## Trecho selecionado
....................

Aldous Huxley dizia que a lição mais importante que os homens têm a aprender da História é que eles não aprendem lição nenhuma da História.
Há muitos séculos, a Grécia antiga deu aos homens a história de Narciso, aquele que só conseguia amar a si mesmo e acabou morrendo afogado na poça d'água em que se admirava. É de pensar que seria só uma parábola, avisando sobre os males do auto-amor. Mas atualmente isso parece estar se tornando realidade.
Quando uma pessoa resolve enfiar um aspirador dentro de si mesma para tirar uns "pneuzinhos", não é de admirar que dê problema. Pneu é coisa de carro, e lugar de retocá-lo não é em clínica de cirurgia plástica, mas, sim, em borracharia.
Porém as lipoaspirações, "liftings", puxa-daqui-remenda-dali e todo o resto destinado a lutar contra o tempo e a gravidade tendem mais a agradar aos bolsos dos cirurgiões do que aos (im)pacientes. Porque, já dizia Cazuza, o tempo não pára -e um dia o repuxo cai ou, pior, a pessoa fica com aquela cara de ventríloquo, cheia de fendas e riscos cada vez que abre a boca.

....................

## Amostra dos dados
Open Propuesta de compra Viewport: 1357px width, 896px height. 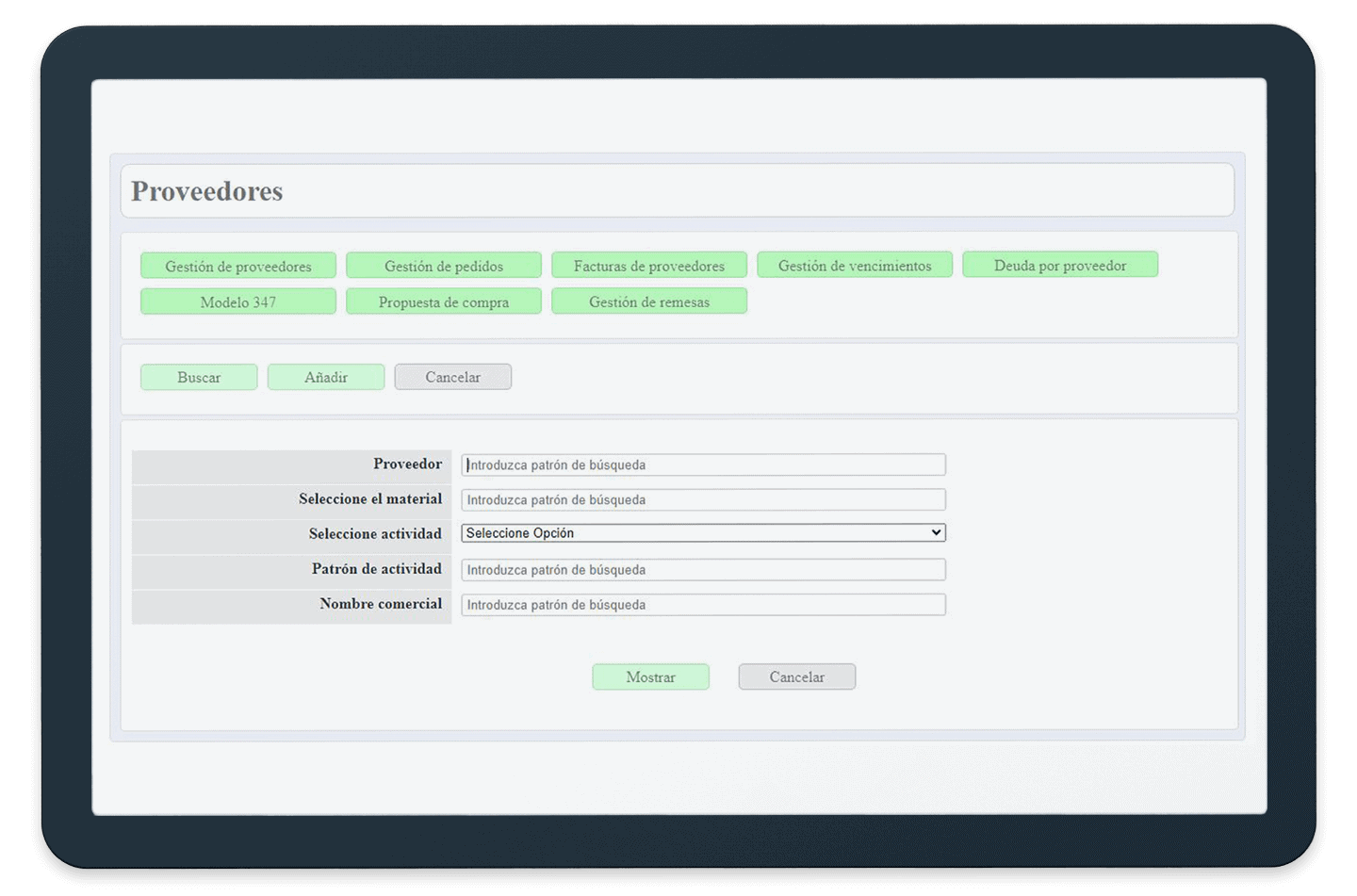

....................

## Tarefas do exercício
• A. Responda com base no texto sobre Narciso e a cirurgia plástica:
(i) Segundo Aldous Huxley, qual é a lição mais importante que os homens têm a aprender da História?
(ii) Como Narciso acabou morrendo?
(iii) De acordo com o texto, qual é o lugar certo para retocar um pneu?
• B. Continue o texto sobre Narciso e a cirurgia plástica a partir da última frase.
As linhas não são necessárias para nenhuma das tarefas.

## Respostas por tarefa
• A.
(i) Que eles não aprendem lição nenhuma da História.
(ii) Afogado na poça d'água em que se admirava.
(iii) A borracharia.

• B.
O culto à personalidade é que nem horário político: afeta todo mundo. Mais preocupante do que as dondocas, que colocam aquelas máscaras de barro de Caxambu (larga d'eu, coisa ruim!), são as tantas mulheres que sofrem de distúrbios alimentares, como a anorexia e a bulimia, e são condenadas ao visual doril ("sumiu"). Ou, pior ainda, essas (ou esses, pois tem muito barbado que soltou a franga e só quer saber das aplicações de ácido retinóico) que tomam injeção de botox -toxina que paralisa os músculos da testa, fazendo você ficar com aquela expressão de Gerald Thomas, assim ó: "Nem te ligo".
Agora, sério mesmo é quando essa vaidade chega ao chefe da nação. O kaiser FHC é pródigo em dar mostras de como gosta de si mesmo. Aquela risada dele -quando todo o resto do país se preocupa com o sarampo que resolveu voltar- só pode ser o resultado de muitas sessões diárias de "Espelho, espelho meu...".
Parece que toda essa auto-admiração e os estragos que ela vem causando ao país vão acabar levando o poliglota do Planalto a enfrentar um segundo turno no ano que vem.
Não deve lhe custar o emprego, até porque FHC está longe de ser um dos "inempregáveis" que ele enxerga. O que não é o caso, infelizmente, do porteiro do meu prédio. Depois de ter-lhe perguntado algumas vezes como ia o sindicato que ele dirigia, o cara veio me mostrar todo orgulhoso o trabalho que eles estavam fazendo. Com um recorte do "New York Times" no bolso, resolveu me mostrar a reportagem que contava como ele estava processando os condôminos, pedindo US$ 3 milhões.
"Nós vamos acabar com esses desgraçados", disse ele, contaminado pelo espírito de Narciso, apontando pra sua foto no jornal. Foi só depois de passar o transe e dobrar o recorte que o sujeito se deu conta de que eu, como condômino, era um dos "desgraçados" e que talvez tivesse de pagar a sua indenização.
O sorriso amarelo que sobrou na sua cara, certamente, não ficaria muito bem no "Times" ou em qualquer outro jornal. Nem mesmo na seção de desempregados. Para a qual, aliás, ele deve estar se dirigindo dentro em breve.